*ASSIGNMENT:* The entries that follow include a run beginning at the line with "The width and height of the screenshot is (841, 595)." and ending at the line with "Task: Open the Kassasysteem tab"; restate that run word for word and leave the rest out.

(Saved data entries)
* * * * *

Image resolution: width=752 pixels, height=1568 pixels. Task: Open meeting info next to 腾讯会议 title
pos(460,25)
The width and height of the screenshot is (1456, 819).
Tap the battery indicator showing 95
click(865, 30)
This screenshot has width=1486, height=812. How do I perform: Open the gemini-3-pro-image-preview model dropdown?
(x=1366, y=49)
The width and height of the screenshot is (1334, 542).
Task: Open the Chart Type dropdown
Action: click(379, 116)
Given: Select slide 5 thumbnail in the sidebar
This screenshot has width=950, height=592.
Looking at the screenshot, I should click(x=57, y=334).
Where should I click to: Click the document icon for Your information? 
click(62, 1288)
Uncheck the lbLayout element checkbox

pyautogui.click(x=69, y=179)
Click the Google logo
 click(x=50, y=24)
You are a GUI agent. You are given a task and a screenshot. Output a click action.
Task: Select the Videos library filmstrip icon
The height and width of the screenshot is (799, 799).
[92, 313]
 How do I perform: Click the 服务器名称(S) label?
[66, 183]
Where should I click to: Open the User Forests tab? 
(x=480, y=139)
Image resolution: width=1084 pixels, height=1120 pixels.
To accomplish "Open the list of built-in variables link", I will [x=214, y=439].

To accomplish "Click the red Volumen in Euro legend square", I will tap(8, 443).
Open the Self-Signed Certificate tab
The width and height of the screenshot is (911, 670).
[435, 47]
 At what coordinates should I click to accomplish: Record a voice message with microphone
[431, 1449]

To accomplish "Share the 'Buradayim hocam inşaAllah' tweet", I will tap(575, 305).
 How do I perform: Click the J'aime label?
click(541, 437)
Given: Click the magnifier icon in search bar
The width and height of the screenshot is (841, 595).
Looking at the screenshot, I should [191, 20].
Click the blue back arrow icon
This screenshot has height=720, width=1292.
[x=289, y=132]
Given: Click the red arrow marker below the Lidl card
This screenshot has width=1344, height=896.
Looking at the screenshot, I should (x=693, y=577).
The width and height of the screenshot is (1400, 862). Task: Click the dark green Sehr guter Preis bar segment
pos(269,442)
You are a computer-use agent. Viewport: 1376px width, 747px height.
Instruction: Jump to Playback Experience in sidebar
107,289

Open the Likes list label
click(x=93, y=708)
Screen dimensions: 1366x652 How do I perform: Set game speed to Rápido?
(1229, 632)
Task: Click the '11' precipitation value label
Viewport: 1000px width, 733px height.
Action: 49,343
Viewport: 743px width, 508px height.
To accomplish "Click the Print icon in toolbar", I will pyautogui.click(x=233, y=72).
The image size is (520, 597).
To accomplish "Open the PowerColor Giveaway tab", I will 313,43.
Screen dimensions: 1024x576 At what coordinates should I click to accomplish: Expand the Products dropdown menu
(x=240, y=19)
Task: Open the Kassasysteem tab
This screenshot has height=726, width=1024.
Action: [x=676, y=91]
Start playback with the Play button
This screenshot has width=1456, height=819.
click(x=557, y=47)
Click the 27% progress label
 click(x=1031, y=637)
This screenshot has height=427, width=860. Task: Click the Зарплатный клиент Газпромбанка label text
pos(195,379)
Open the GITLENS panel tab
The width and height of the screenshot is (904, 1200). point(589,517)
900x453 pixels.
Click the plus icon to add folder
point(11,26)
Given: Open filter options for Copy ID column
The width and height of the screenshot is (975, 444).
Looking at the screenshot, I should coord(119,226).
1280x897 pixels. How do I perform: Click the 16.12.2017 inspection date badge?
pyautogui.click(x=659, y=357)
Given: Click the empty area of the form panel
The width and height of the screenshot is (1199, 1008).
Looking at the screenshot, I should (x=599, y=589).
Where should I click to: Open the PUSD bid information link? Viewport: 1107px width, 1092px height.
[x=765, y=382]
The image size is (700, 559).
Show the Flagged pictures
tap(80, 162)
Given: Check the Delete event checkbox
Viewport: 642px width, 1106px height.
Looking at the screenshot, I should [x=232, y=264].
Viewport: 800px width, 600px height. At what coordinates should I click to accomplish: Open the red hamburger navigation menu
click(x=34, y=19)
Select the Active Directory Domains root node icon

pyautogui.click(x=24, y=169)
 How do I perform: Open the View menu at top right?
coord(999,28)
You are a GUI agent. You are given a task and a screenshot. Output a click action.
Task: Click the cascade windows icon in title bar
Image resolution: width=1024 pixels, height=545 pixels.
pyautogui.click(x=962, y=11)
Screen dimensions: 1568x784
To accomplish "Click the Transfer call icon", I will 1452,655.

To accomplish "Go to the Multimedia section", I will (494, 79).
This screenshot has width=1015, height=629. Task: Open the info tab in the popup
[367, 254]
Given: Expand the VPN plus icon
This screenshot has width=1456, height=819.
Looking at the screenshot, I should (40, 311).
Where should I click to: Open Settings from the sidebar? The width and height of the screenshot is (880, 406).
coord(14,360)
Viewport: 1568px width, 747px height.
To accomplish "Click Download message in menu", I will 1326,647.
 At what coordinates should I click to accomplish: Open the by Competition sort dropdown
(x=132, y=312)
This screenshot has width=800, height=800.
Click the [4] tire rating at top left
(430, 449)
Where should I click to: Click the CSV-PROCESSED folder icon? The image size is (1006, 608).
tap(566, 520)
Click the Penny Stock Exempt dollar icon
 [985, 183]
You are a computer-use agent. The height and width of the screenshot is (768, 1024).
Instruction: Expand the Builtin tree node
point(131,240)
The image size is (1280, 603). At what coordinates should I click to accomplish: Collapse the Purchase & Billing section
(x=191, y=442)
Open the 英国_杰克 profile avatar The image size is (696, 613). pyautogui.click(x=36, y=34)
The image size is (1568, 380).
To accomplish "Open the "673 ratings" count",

* * * * *

*PROBLEM SOLUTION:*
The width and height of the screenshot is (841, 595).
Looking at the screenshot, I should [191, 20].
Click the blue back arrow icon
This screenshot has height=720, width=1292.
[x=289, y=132]
Given: Click the red arrow marker below the Lidl card
This screenshot has width=1344, height=896.
Looking at the screenshot, I should (x=693, y=577).
The width and height of the screenshot is (1400, 862). Task: Click the dark green Sehr guter Preis bar segment
pos(269,442)
You are a computer-use agent. Viewport: 1376px width, 747px height.
Instruction: Jump to Playback Experience in sidebar
107,289

Open the Likes list label
click(x=93, y=708)
Screen dimensions: 1366x652 How do I perform: Set game speed to Rápido?
(1229, 632)
Task: Click the '11' precipitation value label
Viewport: 1000px width, 733px height.
Action: 49,343
Viewport: 743px width, 508px height.
To accomplish "Click the Print icon in toolbar", I will pyautogui.click(x=233, y=72).
The image size is (520, 597).
To accomplish "Open the PowerColor Giveaway tab", I will 313,43.
Screen dimensions: 1024x576 At what coordinates should I click to accomplish: Expand the Products dropdown menu
(x=240, y=19)
Task: Open the Kassasysteem tab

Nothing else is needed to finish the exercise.